Most all the world pays a marginal cost for drugs, medical devices, and procedures that does not come close to repaying the development effort that went into those products. Further, most of the world has regimented medical systems that have very strong immune systems against any sort of innovation. As a result, almost all medical innovation occurs and is paid for in the United States, with the rest of the world acting as a free rider. Sure, some Swiss or Japanese firms still develop a few drugs, but most of those efforts are still justified by profits in the US market.

~Coyote Blog


The U.S. is still driving quite a bit of product innovation. Our messy, organic, wasteful, unfair, irrational system allows experimentation, and Europe cherry picks the best results. If we stopped doing this, their system would stop looking so good.

~Megan Mcardle

BM: I never thought of this at all, but this is so true.  What a great example of a free rider problem.

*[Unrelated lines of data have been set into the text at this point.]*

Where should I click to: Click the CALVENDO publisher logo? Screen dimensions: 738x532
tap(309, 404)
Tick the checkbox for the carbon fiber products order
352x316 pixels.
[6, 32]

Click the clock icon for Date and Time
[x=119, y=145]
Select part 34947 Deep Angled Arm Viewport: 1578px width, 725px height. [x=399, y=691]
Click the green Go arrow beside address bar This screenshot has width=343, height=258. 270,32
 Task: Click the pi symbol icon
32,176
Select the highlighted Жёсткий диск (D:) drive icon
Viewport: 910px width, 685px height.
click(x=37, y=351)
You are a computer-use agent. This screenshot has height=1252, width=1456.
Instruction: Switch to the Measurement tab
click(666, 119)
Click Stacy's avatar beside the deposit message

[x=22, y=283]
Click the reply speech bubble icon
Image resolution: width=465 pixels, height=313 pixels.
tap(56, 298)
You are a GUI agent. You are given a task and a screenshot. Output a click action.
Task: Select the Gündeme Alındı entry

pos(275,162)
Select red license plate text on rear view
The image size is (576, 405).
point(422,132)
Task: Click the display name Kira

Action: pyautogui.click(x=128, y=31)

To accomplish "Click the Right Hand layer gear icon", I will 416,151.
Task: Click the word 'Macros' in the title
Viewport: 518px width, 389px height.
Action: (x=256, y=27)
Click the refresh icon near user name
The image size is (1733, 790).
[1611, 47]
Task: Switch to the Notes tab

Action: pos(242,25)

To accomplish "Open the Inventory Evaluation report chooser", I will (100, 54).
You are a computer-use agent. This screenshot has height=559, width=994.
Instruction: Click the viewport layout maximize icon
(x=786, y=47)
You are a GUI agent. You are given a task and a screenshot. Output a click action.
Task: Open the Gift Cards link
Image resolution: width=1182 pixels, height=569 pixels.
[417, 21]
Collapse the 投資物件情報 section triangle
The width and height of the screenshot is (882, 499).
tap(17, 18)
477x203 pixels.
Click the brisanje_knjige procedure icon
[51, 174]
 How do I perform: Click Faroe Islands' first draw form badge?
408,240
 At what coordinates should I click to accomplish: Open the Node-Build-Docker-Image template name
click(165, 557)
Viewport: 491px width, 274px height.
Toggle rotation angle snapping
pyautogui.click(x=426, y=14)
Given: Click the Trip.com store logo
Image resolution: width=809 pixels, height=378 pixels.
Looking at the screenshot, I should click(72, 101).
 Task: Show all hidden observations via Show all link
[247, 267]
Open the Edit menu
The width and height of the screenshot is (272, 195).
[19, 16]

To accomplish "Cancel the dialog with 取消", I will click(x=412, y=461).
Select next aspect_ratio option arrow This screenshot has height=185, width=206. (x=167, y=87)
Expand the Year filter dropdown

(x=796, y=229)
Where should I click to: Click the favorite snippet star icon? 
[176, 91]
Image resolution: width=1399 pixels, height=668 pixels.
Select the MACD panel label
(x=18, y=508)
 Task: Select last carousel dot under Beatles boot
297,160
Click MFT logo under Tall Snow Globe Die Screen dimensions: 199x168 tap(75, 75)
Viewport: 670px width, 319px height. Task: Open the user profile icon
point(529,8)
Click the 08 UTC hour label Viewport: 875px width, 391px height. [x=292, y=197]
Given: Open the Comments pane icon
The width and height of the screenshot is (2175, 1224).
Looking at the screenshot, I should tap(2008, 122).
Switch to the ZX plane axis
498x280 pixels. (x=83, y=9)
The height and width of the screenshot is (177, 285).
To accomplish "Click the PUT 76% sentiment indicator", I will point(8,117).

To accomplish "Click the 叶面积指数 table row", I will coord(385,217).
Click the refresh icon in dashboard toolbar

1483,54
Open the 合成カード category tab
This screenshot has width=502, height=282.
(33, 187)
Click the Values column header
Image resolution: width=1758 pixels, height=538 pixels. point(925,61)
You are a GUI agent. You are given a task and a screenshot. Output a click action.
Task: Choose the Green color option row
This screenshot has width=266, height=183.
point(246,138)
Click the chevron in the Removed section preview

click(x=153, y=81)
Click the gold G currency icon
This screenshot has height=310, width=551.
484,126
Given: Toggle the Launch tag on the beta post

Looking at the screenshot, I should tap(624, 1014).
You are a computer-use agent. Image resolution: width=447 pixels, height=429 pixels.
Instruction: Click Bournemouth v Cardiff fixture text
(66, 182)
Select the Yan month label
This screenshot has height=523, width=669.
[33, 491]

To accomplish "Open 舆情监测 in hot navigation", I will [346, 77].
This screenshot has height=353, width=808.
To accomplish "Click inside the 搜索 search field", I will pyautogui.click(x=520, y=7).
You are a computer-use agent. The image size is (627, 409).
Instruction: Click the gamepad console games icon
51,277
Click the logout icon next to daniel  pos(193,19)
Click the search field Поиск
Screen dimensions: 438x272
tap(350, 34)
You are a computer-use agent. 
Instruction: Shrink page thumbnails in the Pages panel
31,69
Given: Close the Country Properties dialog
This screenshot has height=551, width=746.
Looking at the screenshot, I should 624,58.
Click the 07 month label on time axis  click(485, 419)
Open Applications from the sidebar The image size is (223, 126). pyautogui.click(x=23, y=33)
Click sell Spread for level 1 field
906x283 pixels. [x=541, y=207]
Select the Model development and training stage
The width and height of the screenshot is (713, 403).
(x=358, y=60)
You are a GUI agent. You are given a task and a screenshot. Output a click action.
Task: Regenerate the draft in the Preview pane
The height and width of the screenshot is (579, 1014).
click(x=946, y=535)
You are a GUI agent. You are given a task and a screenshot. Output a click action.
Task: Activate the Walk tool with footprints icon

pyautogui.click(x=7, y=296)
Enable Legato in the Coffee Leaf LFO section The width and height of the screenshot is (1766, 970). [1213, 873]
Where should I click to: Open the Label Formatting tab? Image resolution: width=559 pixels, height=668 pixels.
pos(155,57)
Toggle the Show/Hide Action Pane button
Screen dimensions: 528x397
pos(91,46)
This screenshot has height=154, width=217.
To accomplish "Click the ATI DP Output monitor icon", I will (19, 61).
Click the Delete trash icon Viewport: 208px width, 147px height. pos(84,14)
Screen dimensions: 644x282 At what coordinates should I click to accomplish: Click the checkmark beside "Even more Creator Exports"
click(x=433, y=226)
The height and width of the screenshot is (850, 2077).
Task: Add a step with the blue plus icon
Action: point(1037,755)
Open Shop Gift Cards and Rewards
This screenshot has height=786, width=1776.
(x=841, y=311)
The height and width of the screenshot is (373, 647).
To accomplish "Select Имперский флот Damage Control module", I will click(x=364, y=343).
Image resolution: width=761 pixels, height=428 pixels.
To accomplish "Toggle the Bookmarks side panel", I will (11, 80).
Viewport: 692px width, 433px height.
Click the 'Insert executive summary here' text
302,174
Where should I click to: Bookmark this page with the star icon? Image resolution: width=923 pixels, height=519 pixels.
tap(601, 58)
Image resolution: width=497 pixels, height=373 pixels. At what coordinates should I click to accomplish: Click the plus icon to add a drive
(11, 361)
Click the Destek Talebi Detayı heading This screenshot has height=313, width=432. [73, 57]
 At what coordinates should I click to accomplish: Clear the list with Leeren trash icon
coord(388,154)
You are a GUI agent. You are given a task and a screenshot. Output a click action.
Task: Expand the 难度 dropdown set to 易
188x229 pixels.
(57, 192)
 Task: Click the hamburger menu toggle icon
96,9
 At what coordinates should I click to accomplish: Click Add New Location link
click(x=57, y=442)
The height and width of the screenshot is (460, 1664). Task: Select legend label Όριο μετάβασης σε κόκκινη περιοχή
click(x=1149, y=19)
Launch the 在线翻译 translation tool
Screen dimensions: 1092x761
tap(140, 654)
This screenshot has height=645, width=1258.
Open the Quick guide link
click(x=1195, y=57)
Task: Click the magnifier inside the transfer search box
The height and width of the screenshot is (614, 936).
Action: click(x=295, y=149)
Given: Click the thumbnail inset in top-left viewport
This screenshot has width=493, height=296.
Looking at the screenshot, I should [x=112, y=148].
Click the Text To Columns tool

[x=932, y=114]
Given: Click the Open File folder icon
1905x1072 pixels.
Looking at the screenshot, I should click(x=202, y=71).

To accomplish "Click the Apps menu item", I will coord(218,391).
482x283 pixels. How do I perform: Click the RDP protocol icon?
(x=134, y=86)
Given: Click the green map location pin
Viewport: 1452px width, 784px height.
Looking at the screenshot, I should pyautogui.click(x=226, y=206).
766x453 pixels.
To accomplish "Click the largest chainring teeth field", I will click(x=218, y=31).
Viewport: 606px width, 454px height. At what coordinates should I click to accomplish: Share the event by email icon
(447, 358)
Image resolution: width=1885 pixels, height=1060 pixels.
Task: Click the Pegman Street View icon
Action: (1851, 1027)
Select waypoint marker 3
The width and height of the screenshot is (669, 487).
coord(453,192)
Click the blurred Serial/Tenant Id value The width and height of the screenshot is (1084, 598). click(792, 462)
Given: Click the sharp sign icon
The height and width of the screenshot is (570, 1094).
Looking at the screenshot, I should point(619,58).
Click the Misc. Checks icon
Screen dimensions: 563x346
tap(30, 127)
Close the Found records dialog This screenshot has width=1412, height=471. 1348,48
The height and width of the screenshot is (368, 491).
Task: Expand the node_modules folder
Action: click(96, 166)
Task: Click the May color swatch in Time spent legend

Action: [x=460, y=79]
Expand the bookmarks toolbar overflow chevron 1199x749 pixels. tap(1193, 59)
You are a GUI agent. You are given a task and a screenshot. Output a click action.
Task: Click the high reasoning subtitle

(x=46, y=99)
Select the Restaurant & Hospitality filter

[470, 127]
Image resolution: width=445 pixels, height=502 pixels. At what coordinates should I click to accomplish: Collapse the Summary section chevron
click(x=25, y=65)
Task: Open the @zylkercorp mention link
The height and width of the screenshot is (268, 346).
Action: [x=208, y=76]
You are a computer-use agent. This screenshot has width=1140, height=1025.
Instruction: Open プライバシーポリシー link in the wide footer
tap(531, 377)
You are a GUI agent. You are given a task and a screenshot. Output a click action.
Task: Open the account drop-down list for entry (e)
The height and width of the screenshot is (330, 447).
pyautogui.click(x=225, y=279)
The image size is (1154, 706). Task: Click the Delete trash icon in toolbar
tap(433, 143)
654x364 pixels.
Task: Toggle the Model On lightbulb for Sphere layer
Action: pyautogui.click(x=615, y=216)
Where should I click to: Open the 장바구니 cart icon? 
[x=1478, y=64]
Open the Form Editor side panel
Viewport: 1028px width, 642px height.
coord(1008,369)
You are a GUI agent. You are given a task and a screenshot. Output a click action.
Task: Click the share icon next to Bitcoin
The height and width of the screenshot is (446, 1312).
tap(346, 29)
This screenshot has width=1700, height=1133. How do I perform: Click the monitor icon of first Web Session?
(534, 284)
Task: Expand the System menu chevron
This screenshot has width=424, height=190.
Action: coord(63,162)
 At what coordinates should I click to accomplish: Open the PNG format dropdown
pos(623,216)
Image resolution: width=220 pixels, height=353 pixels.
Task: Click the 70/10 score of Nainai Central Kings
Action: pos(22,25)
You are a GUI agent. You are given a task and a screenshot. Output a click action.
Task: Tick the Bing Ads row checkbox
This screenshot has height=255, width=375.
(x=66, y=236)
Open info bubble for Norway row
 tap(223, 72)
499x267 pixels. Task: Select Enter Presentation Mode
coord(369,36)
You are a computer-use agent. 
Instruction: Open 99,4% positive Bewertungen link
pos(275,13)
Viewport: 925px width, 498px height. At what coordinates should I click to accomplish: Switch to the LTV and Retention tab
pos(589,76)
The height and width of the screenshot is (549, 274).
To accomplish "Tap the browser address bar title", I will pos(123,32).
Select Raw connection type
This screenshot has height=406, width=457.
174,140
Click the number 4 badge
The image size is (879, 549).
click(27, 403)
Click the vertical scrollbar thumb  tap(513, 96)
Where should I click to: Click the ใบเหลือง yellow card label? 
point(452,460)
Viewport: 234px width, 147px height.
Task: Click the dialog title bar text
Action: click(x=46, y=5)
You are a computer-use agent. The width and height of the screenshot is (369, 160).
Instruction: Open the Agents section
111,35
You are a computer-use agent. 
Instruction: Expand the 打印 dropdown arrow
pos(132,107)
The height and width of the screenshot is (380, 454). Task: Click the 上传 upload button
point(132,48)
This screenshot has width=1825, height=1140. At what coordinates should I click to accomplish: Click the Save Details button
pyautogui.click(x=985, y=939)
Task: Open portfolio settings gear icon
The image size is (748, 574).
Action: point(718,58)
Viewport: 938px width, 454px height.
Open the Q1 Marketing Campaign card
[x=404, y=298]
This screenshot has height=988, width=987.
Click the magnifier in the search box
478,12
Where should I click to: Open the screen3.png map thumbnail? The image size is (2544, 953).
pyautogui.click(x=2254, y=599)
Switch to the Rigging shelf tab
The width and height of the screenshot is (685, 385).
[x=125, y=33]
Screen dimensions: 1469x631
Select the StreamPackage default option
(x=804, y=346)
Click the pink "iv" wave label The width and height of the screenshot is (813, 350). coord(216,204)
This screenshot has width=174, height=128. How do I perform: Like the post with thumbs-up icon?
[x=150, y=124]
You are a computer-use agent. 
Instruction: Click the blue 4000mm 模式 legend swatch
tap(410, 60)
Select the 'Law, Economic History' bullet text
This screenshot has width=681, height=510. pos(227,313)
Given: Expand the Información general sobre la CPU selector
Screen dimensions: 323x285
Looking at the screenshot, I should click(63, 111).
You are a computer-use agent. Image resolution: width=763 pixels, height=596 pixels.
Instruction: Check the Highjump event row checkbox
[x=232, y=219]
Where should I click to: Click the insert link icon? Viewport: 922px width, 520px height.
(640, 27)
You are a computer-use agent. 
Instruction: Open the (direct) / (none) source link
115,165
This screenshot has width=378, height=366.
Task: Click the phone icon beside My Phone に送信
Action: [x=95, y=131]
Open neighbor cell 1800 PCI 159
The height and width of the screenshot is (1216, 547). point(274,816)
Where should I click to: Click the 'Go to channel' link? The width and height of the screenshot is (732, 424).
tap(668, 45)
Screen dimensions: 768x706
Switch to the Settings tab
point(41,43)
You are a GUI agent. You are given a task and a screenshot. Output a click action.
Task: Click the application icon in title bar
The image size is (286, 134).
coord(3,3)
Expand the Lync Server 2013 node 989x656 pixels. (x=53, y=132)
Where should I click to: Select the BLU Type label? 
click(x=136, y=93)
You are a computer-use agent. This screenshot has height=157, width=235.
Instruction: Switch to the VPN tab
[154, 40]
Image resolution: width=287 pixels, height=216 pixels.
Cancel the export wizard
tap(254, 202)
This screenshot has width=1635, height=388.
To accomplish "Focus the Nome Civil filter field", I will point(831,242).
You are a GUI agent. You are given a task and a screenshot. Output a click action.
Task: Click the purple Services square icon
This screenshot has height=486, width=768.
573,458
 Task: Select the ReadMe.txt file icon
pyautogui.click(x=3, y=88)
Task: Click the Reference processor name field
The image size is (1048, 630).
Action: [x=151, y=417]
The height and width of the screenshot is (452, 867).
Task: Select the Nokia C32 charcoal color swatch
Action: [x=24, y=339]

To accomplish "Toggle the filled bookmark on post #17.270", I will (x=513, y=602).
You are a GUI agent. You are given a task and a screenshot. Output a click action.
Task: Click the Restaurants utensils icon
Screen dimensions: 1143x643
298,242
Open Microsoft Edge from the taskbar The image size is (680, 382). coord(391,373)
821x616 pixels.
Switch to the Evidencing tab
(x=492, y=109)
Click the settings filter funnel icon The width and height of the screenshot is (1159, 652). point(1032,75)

I am completely uninformed on health care in the U.S., but I believe currently it is private.  If Obama makes health care public, will this innovation slow due to a lack of monetary incentive?  Then the rest of the world suffers as the newest innovations in medicine will dramatically slow as no one wants to sink a bunch of money into R&D and not even cover the cost.  I never thought I would be somewhat happy about privatization in health care, but now I am a little more supportive although I still firmly believe everyone should have access to healthcare.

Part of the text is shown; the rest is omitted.